Novak Djokovic (li.) und Boris Becker: Bald ein Team. Foto: Getty

Boris Becker wird Trainer von Novak Djokovic. Für viele Tennisfreunde mutet das am wie ein Aprilscherz in der Adventszeit. Doch manche Experten meinen auch: In der Zusammenarbeit der Stars steckt viel Potenzial. Für beide.

Boris Becker wird Trainer von Novak Djokovic. Für viele Tennisfreunde mutet das am wie ein Aprilscherz in der Adventszeit. Doch manche Experten meinen auch: In der Zusammenarbeit der Stars steckt viel Potenzial. Für beide.

Stuttgart - Es scheint ein Trend im Profitennis zu sein. Die aktuellen Topstars engagieren die Legenden ihres Sports als Trainer. Der Schweizer Roger Federer will etwa mit Stefan Edberg zusammenarbeiten. Das ließ der Schwede am Donnerstag wissen. Novak Djokovic ist da schon weiter. Wie ein Ass schlug die Nachricht ein, dass Boris Becker, der zuletzt eher für seichte biografische Literatur zuständig war, den Serben coachen soll.

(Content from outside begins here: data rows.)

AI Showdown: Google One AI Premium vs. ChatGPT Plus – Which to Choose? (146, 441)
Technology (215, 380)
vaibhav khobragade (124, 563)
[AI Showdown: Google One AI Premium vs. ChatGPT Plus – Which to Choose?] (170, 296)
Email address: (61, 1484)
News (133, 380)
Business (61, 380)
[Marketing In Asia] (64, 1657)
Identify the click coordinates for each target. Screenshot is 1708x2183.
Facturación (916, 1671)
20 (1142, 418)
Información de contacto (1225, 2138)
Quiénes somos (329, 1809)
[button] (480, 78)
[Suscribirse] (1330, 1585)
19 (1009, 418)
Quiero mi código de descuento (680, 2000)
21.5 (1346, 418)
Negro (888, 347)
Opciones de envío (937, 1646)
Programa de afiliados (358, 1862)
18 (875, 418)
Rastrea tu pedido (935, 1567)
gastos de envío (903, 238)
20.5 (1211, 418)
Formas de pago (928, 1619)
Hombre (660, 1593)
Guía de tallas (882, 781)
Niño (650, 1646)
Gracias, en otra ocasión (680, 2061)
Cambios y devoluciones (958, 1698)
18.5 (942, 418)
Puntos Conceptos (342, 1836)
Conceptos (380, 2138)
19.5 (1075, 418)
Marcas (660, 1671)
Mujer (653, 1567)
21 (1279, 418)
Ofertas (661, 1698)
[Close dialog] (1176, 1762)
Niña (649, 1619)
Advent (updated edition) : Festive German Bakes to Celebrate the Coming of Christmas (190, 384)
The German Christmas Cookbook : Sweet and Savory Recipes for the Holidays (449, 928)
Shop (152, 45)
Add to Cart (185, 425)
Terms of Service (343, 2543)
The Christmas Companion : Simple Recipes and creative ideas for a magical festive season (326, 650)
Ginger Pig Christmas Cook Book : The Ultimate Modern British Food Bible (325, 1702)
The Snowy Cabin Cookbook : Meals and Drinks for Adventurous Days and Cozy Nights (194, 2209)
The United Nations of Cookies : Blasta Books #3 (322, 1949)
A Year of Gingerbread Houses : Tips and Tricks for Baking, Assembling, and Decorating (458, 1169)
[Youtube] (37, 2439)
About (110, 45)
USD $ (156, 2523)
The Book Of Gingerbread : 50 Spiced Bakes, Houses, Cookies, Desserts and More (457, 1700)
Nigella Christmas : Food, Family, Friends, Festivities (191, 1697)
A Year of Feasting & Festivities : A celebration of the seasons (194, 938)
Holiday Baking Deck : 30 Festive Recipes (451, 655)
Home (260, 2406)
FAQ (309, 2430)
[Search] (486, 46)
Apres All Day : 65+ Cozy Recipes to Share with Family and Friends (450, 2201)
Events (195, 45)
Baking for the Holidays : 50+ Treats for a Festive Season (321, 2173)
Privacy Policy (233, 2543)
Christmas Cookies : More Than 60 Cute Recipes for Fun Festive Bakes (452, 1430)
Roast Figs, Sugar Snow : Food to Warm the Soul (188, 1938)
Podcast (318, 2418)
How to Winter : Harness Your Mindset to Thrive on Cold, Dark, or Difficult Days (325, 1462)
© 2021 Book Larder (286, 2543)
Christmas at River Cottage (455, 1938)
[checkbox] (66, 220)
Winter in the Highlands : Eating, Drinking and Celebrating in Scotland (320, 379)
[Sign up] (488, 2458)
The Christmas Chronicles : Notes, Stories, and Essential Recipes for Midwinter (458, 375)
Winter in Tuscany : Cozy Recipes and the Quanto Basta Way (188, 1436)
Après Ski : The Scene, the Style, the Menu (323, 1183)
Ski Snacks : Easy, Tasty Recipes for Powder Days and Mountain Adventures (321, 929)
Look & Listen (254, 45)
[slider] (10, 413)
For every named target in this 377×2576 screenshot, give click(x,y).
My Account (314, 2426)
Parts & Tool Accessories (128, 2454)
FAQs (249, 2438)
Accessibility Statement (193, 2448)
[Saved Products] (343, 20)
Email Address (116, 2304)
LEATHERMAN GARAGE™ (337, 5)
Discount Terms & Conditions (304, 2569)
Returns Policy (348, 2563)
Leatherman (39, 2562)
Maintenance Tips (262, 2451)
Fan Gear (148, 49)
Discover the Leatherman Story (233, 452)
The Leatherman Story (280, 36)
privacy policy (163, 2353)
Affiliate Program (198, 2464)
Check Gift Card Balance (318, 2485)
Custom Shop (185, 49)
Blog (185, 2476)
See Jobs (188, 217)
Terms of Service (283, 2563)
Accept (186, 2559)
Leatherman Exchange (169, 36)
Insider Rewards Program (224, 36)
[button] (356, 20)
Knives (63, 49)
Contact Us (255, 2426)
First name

Bereits am zweiten Weihnachtsfeiertag wird „Bobbele“ Djokovic bei einem Einladungsturnier in Abu Dhabi begleiten und ihn dann bei den Australian Open Djokovic betreuen – ein Engagement, das aber Fragen aufwirft. Denn bisher galt das Team des 26-Jährigen als verschworene Gemeinschaft: Mit Trainer Marian Vajda, Physiotherapeut Gebhard Phil-Gritsch und Manager Edoardo Artaldi holte „Nole“ sechs Grand-Slam-Titel. Vor allem seinem Coach hat er viel zu verdanken. Der Slowake Vajda, der Djokovic seit 2006 trainiert und weiterhin mitbetreuen wird, machte den Teenager zum Weltklasse-Spieler.

Was kann also Becker, was Vajda nicht kann? Christina Singer-Bath, Stützpunkttrainerin beim Deutschen Tennis-Bund in Stuttgart-Stammheim, sagt: „Boris kann Djokovic einen neuen Impuls geben.“ Einen, den der Weltranglistenzweite auch braucht. 2012 und 2013 gewann Djokovic, dem Rafael Nadal in der Vorsaison den Titel der Nummer eins entriss, von acht Grand-Slams nur zwei (beide Male die Australien Open). Zu wenig für seine Ansprüche. Zudem hat er gesehen, wie Beckers Ex-Rivale Ivan Lendl dem Schotten Andy Murray Siegermentalität verlieh und den ewigen Finalverlierer in diesem Jahr als Trainer zum Wimbledonsieg führte. Christiane Singer-Bath ist sich deshalb sicher: „Boris kann der richtige Mann sein. Er weiß genau, wie es ist, als Profi ganz oben an der Spitze zu stehen. Vajda hatte als Spieler einfach nicht die Klasse von Becker.“

Doch wie sehen die Aufgaben des Deutschen aus? Becker sei als Stratege und Psychologe gefragt, meint Singer. Als Mentalguru gewissermaßen. „Djokovic ist ein technisch fertiger Spieler, es geht nur darum, ihn mental stärker zu machen“, sagt die Göppingerin, die Becker aus ihrer Zeit als Profi in den 90er Jahren kennt. Zu seinen Tätigkeiten gehöre auch, kommende Gegner zu beobachten – und Djokovic mit Blick „auf kritische Phasen im Match“ zu briefen.

Günther Bosch sieht das genauso. Der Trainer, der den Leimener 1985 zum jüngsten Wimbledonsieger machte, sagt: „Boris kann Djokovic sportlich viel beibringen. Nicht Vorhand oder Rückhand, aber mental. Er kann ihm beibringen, dass verloren geglaubte Spiele noch lange nicht verloren sind. In diesem Punkt war Boris einmalig.“

Wie Singer (46) ist sich aber auch der 76-Jährige bewusst, dass das nicht einfach wird. „Boris muss sich gewaltig ändern. Er muss lernen, im Schatten des Spielers zu stehen.“ Peinlicher TV-Klamauk mit Comedian Oliver Pocher oder öffentliche Auseinandersetzungen mit den Ex-Frauen müssten passé sein. Im Fokus sollten die zwölf großen Turniere stehen, bei denen Becker Djokovic als Trainer begleitet. „Letztlich“, sagt Christina Singer, „kann er Djokovic wieder die Selbstsicherheit zurückgeben. Das reicht schon auf dem Niveau.“ Und Becker, bisher BBC-Tennisexperte, könnte in seiner Sportart wieder sportlich Fuß fassen. Als Legende, die einen aktuellen Star trainiert.